● EXERCISE REQUIREMENTS:
Produce a word-for-word copy of the lines from the one that contains "Screen dimensions: 973x630" to the final line of the data below, with all pictures dropped.

● DATASET CONTENT:
■ ■ ■ ■ ■

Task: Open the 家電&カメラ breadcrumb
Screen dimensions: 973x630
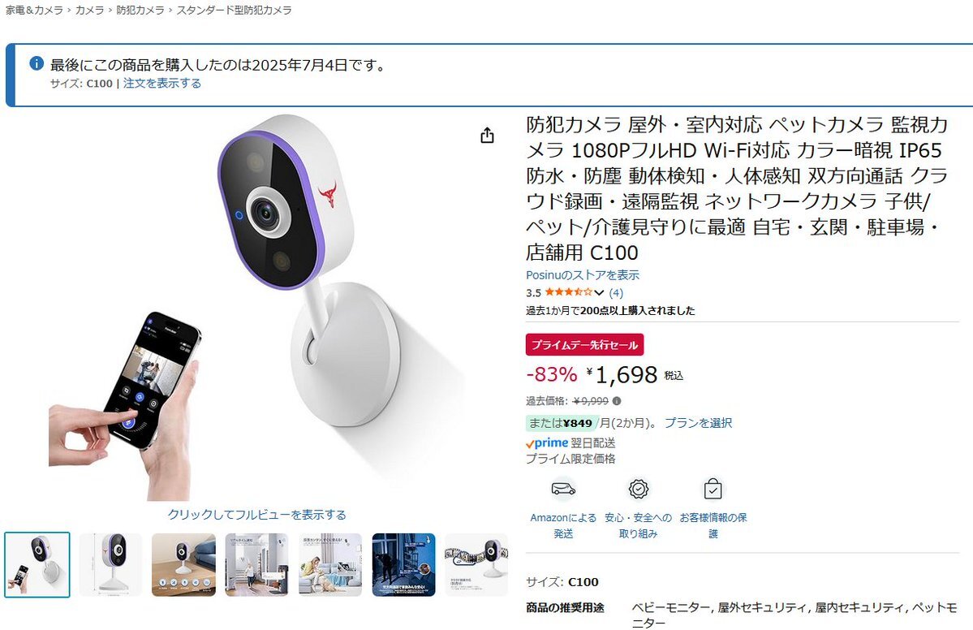Action: [x=34, y=10]
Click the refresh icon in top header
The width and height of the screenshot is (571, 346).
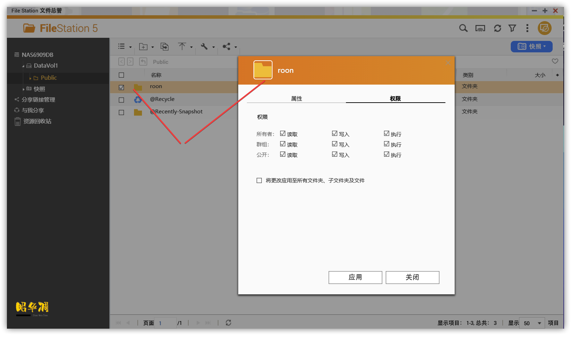point(497,28)
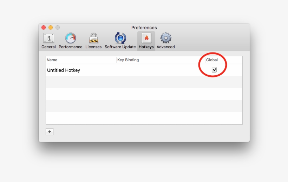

■ ■ ■ ■ ■

● SOLUTION FOR THIS EXERCISE:
Screen dimensions: 973x630
Action: [x=34, y=10]
Click the refresh icon in top header
The width and height of the screenshot is (571, 346).
point(497,28)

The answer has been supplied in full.